Przepisz dosłownie, bez żadnych zmian, cały tekst źródłowy zamieszczony poniżej.

**TEKST ŹRÓDŁOWY**
- - - - - - -
„Friends” to jeden z najpopularniejszych seriali w historii telewizji. W USA aktorzy odgrywający role „Przyjaciół” szybko stali się pierwszorzędnymi celebrytami. Serial cieszył się dużą popularnością również w Polsce. A właściwie należałoby powiedzieć „cieszy”. Nie dość, że regularnie powtarzają go telewizje, to nie brakuje osób, które nadal ściągają lub kupują kolejne sezony. To nic, że realia są trochę nieaktualne (choć stylistyka lat 90 może być też zaletą). Serial wciąż przyciąga ponadczasowym humorem i niezapomnianymi kreacjami.
Prędzej czy później jednak każdy fan musi dojechać do ostatniego odcinka i zmierzyć się z trudnym faktem, że ulubiony sitkom się skończył. Aby pokonać traumę możesz sięgnąć po seriale podobne do „Przyjaciół”. Jeżeli bacznie śledziłeś losy „Friendsów”, najprawdopodobniej spodobają Ci się również poniższe propozycje.
„Jak poznałem Waszą matkę”
- - - - - - -
**DOSTARCZONE DANE**
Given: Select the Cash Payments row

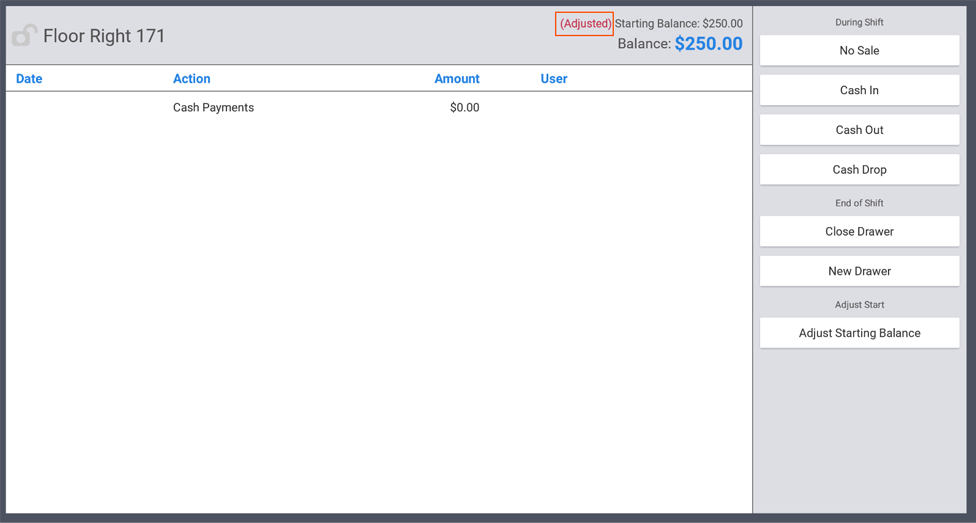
- - - - - - -
**ROZWIĄZANIE ZADANIA**
„Friends” to jeden z najpopularniejszych seriali w historii telewizji. W USA aktorzy odgrywający role „Przyjaciół” szybko stali się pierwszorzędnymi celebrytami. Serial cieszył się dużą popularnością również w Polsce. A właściwie należałoby powiedzieć „cieszy”. Nie dość, że regularnie powtarzają go telewizje, to nie brakuje osób, które nadal ściągają lub kupują kolejne sezony. To nic, że realia są trochę nieaktualne (choć stylistyka lat 90 może być też zaletą). Serial wciąż przyciąga ponadczasowym humorem i niezapomnianymi kreacjami.
Prędzej czy później jednak każdy fan musi dojechać do ostatniego odcinka i zmierzyć się z trudnym faktem, że ulubiony sitkom się skończył. Aby pokonać traumę możesz sięgnąć po seriale podobne do „Przyjaciół”. Jeżeli bacznie śledziłeś losy „Friendsów”, najprawdopodobniej spodobają Ci się również poniższe propozycje.
„Jak poznałem Waszą matkę”